Chinese workers have been caught before in fighting between Sudanese troops and rebels, but this is the first time so many have been captured. It is also the first time Chinese workers have been targeted since South Sudan broke away from the north last July. A rebel spokesman told the news agency Agence France-Presse that all those captured were safe.
China has long had close ties with Sudan, providing arms and diplomatic cover to a regime that is ostracized by the West. The China National Petroleum Co., or CNPC, dominates a group of foreign consortiums that won oil concessions in the 1990s. Most of these oil fields, however, now lie in the new state of South Sudan and in increasingly violent border areas.
Feuding between the north and south over the division of revenue has played havoc with China’s oil interests.
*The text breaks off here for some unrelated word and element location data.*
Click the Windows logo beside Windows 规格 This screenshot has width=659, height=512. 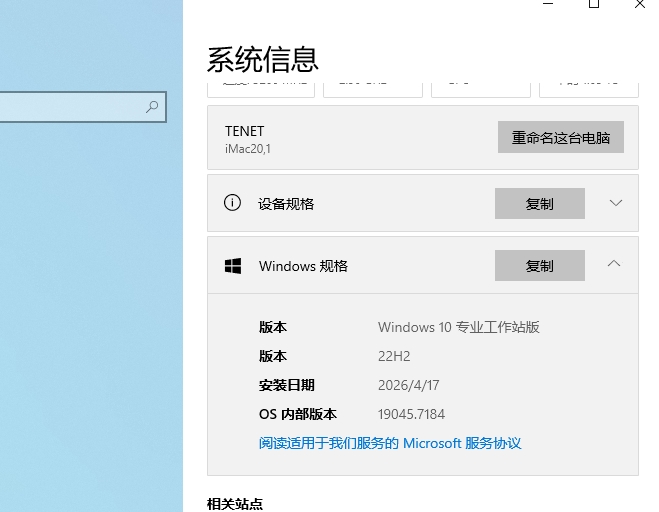point(232,266)
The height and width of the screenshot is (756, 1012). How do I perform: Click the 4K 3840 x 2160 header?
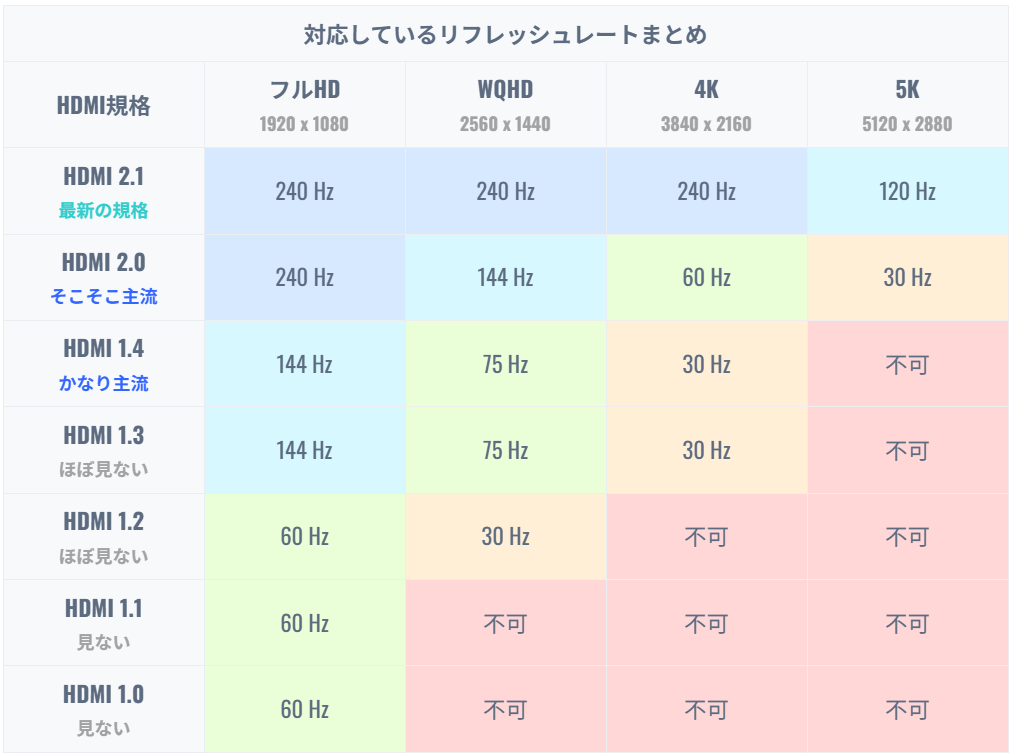pyautogui.click(x=707, y=105)
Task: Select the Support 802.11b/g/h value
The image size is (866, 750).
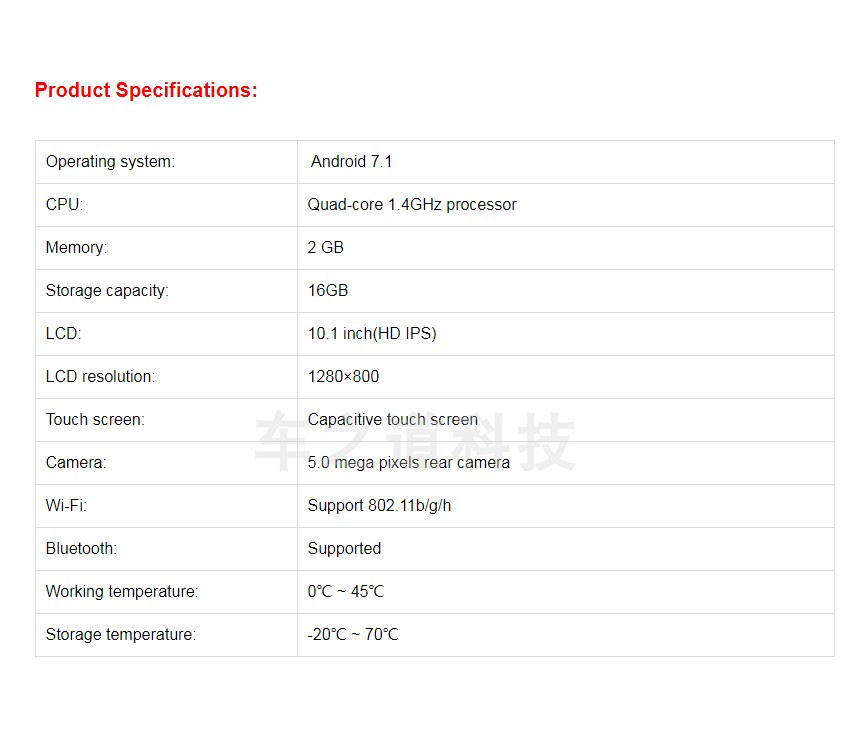Action: [379, 505]
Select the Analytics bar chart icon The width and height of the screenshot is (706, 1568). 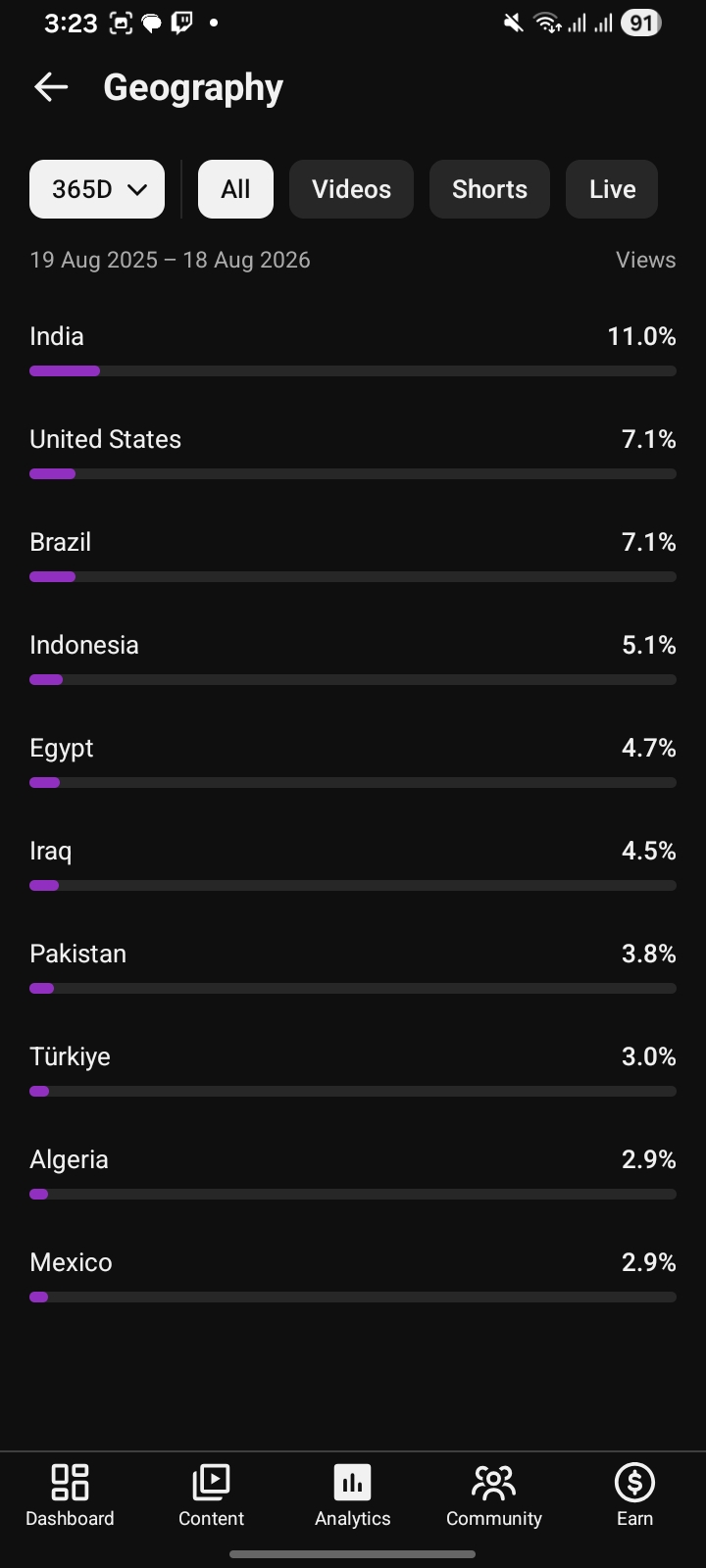tap(352, 1482)
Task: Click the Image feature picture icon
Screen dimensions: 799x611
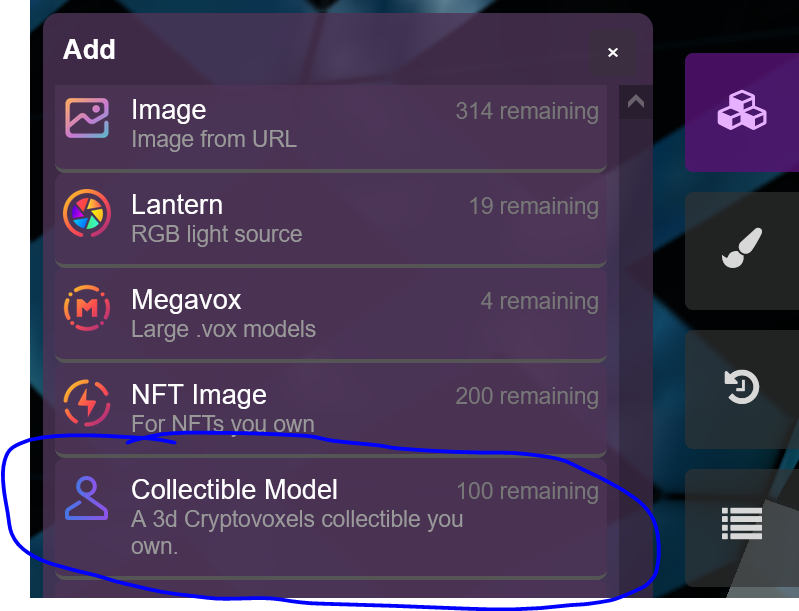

South Sudan recently shut down production at fields operated by CNPC in protest of the seizure of oil shipments by Khartoum. Most of the oil is produced in the south, but the only way to get it to market is through a pipeline that passes through the north.
At a meeting Saturday in the Ethiopian capital ahead of an African summit, Sudan’s president, Omar Hassan al-Bashir, an indicted war crimes suspect, discussed the oil crisis with Jia Qinglin, the chairman of the Chinese People’s Political Consultative Conference, and urged China to use its influence to break the impasse. He also said Chinese companies working in Sudan “will be protected by concrete measures.”
Jia hailed the two countries’ “traditional friendship” and said that “they have always trusted and understood each other despite changing international landscape and situations of both countries,” according to the Xinhua News Agency.
China has nonetheless grown increasingly frustrated by a crisis that jeopardizes billions of dollars in investment, as well as the lives of Chinese workers. Beijing in December sent its special envoy for Africa to the region to push for a settlement, but the effort failed.